When we first moved to Jacksonville, her name was Rose. Rose outcast us right after she got my email and phone number. We chose not to participate in the Christmas Caroling practices that started in October–that was our first mistake. Our second mistake was only buying 450 pieces of Halloween candy, forcing us to turn our lights out and make ourselves scarce at 8pm. This neighborhood was THE PLACE to be on Halloween, and apparently being open for business all night is expected. Rose stopped sending us emails when we didn’t attend the neighborhood banquet dinner–thus we never got notification that it was ‘required’ to purchase luminaries and display them prominently on our porch, sidewalks, and driveways. On Christmas Eve, around 4pm, the entire neighborhood was outside setting up their luminaries–Bryant and I had two of our friends in town, so we all happened to walk out around that time to go for a Jacksonville evening stroll only to receive multiple threatening looks because “where were our luminaries?” Rose asked us lots of questions, said “didn’t you get the email?” No Rose, we didn’t, probably because you chose not to send it. So at 6pm, we snuck out to the common area of the neighborhood and stole luminaries–yes, I stole them. Because we were the ONLY house in the neighborhood that didn’t have any–so while the other houses were lit up all festive, ours was dark and lonely.
Our current community: we call them Hitler and Himmler. I was not the creator of the names, so I can not take credit. Himmler acts as President of the Social Commitee–even though it is a commitee, and there are no positions. Himmler is like Mr. Heckles-female version-times 100. Hitler was the President of the HOA, we outsted him at the annual owners meeting. We thought, Himmler would then rest on the sidelines, now that her husband wasn’t running things anymore: WRONG. She sends me an email at least once a day–and this week asked my husband if he could meet with her one-on-one to discuss the HOA financials. Himmler yells when she’s talking to you–calls everyone “idiots” and is the meanest neighborhood queen bee I have ever met. Himmler hates Franny and Zoey, and always yells at me about playing with them outside and not having them on leashes. She claims that she is the official neighborhood policeman, sounding the alarms every time someone puts up orange or green curtains instead of the required white–she argued with me that what I thought was my back patio is actually my front patio.
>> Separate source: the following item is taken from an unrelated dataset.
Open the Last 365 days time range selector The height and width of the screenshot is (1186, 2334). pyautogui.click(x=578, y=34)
Himmler is also hearing impaired–I realize this is a disability, and I do feel very sorry for her, but I think it makes her meaner. Its like she feels like she has to compensate or something so she just screams at everyone and is in constant email communication with everybody. Himmler is in full operation even though her husband, Hitler is like a ghost now that we impeached him.
The point of this: Apartment buildings may be the better option. Trailer parks, cabins in the woods, loftstyle buildings where no one cares who their neighbors are…you WANT to live there.
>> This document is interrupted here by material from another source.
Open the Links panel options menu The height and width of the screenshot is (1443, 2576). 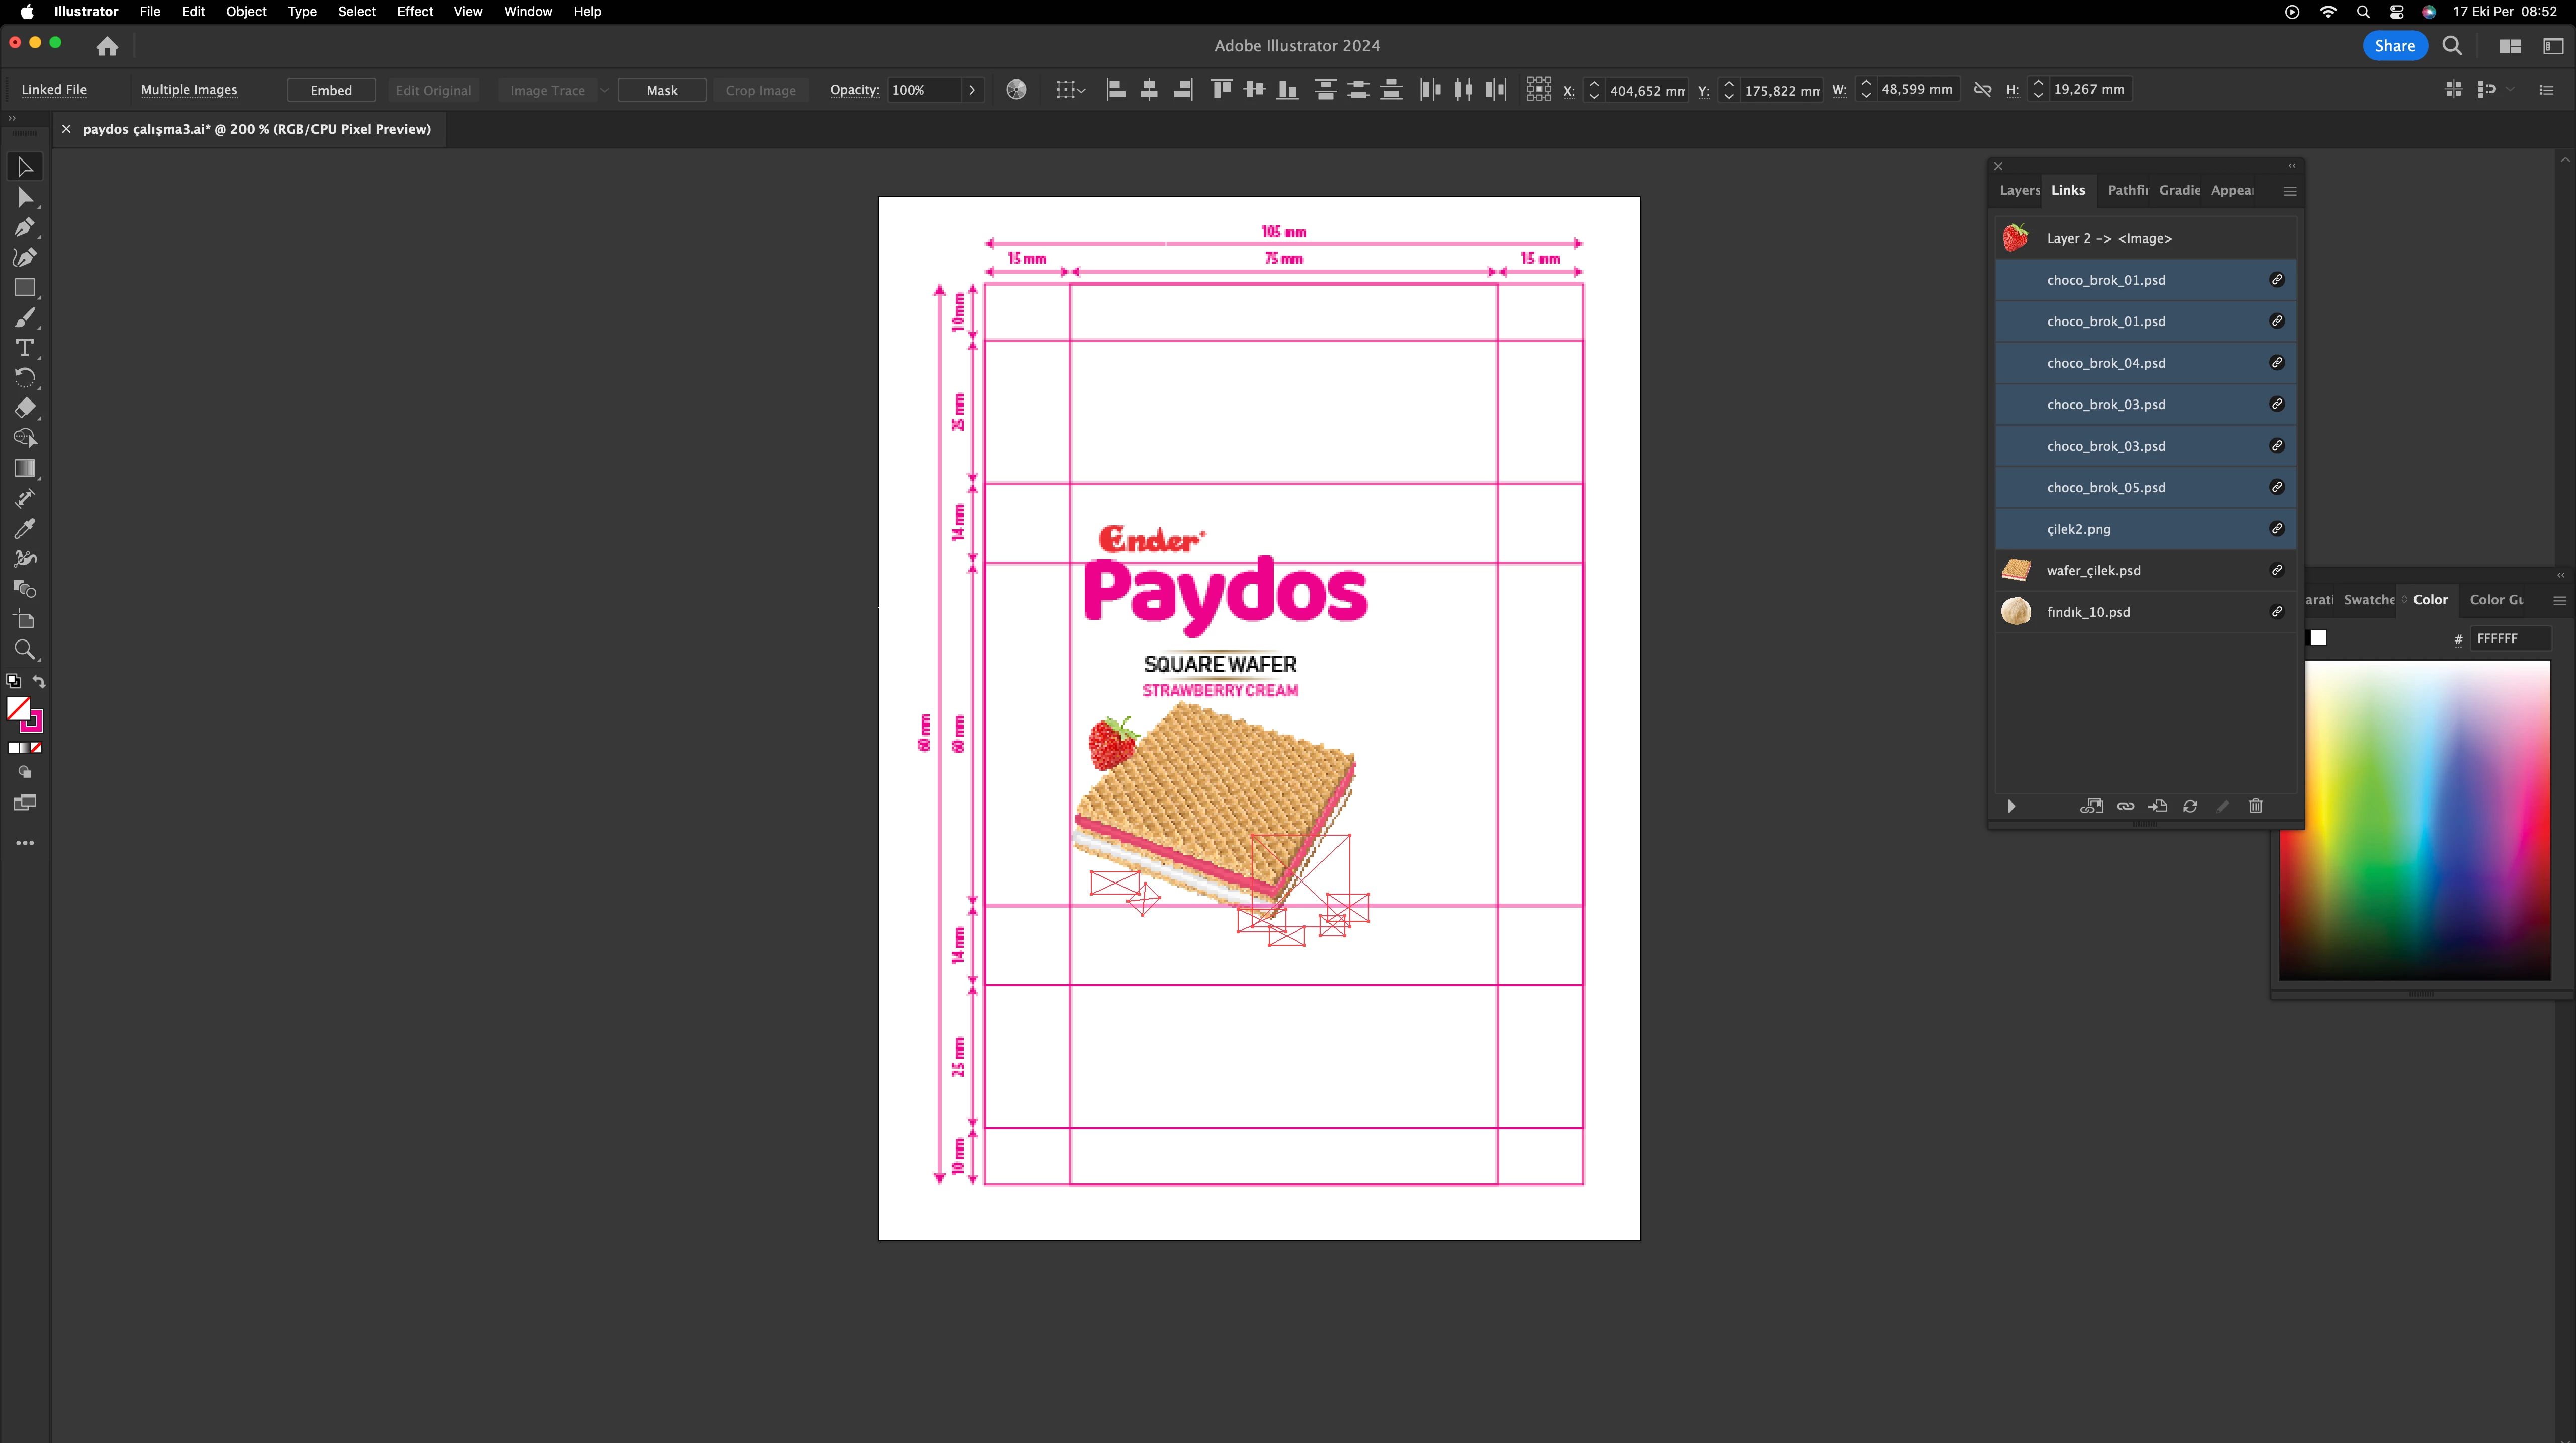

My 2nd point: NEVER give out your email address and phone number to your neighbors when you first move in. Thats like giving your phone number to the drunk bar guy who insisted that you were the most beautiful woman he’s ever met–he proposed marriage and seemed pretty stalkerish, but hey sure you can call me!
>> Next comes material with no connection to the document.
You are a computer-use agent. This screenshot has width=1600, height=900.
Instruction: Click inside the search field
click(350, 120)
On Saturday we are having a “Rock Party.” It isn’t a party at all, more of a work day. We are moving rocks into the water feature because a few of the older neighbors thought that it was a safety threat for small children. It is only 3 feet deep, but apparently, little kids could fall in and drown. If I had it my way, I wouldn’t be involved in the Rock Party at all, but I gave them my email and phone number so I really don’t have a choice.